The cost savings are noticeable. The bills I used to get running Sonnet 3.5 at a similar intensity a few months ago feel comparable to running Opus 4.5 now. Opus is still an expensive model, sure, but model routing ensures it's only used where it's truly needed, keeping overall costs in check.

HUD: Real-Time Session Usage

I used to check usage manually with npx ccusage@latest, but OMC's HUD feature shows session limits in real-time.

Over the weekend, I hit the limit about 5 times, and the percentage shown matched the actual limit timing accurately. Being able to predict when you'll hit the limit makes planning your work sessions much easier.

Weekend Usage Stats

Over 4 days of heavy usage, ccusage showed about $200 in token consumption. Since it's a subscription model, I didn't actually pay that much — think of it as a reference for usage intensity.

I hit the limit 5 times, and the HUD percentage closely matched the actual limit timing. This meant no surprise stops mid-work — I could prepare in advance.
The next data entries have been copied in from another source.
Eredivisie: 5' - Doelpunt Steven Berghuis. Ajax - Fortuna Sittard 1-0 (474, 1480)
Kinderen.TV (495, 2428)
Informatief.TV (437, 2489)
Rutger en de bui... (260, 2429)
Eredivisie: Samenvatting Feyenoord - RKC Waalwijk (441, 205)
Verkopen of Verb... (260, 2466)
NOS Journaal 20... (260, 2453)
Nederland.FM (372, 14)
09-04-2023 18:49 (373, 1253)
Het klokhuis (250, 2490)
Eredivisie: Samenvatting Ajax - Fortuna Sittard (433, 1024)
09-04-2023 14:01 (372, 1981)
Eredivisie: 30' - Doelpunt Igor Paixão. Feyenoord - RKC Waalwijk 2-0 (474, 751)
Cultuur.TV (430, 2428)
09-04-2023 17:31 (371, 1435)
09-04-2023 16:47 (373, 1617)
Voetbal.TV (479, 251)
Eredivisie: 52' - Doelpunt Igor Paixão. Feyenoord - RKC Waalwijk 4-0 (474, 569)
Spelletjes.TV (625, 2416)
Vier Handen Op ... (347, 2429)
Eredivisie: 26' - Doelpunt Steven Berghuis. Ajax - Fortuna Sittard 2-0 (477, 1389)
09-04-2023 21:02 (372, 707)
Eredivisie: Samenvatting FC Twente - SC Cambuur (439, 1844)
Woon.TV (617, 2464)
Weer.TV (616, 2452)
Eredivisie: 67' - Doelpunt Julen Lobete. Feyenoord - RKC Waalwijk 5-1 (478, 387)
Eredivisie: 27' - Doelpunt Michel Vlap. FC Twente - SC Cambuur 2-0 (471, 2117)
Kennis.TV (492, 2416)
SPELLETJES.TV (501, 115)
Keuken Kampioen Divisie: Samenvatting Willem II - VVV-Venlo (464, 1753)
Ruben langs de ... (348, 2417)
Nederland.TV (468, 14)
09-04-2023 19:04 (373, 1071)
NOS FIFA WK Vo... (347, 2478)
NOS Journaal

Things I Haven't Tried Yet

There are other modes like Swarm, Pipeline, and Ecomode that I haven't gotten around to. I'll write about them separately if I do.


Wrapping Up

OMC's documentation is massive, and it's overwhelming at first. Starting with ralplan, autopilot, and ultraqa, then gradually adding review commands as you get comfortable — that's the realistic approach.

Agent-level model routing and HUD usage tracking are bonus convenience features that come along for the ride.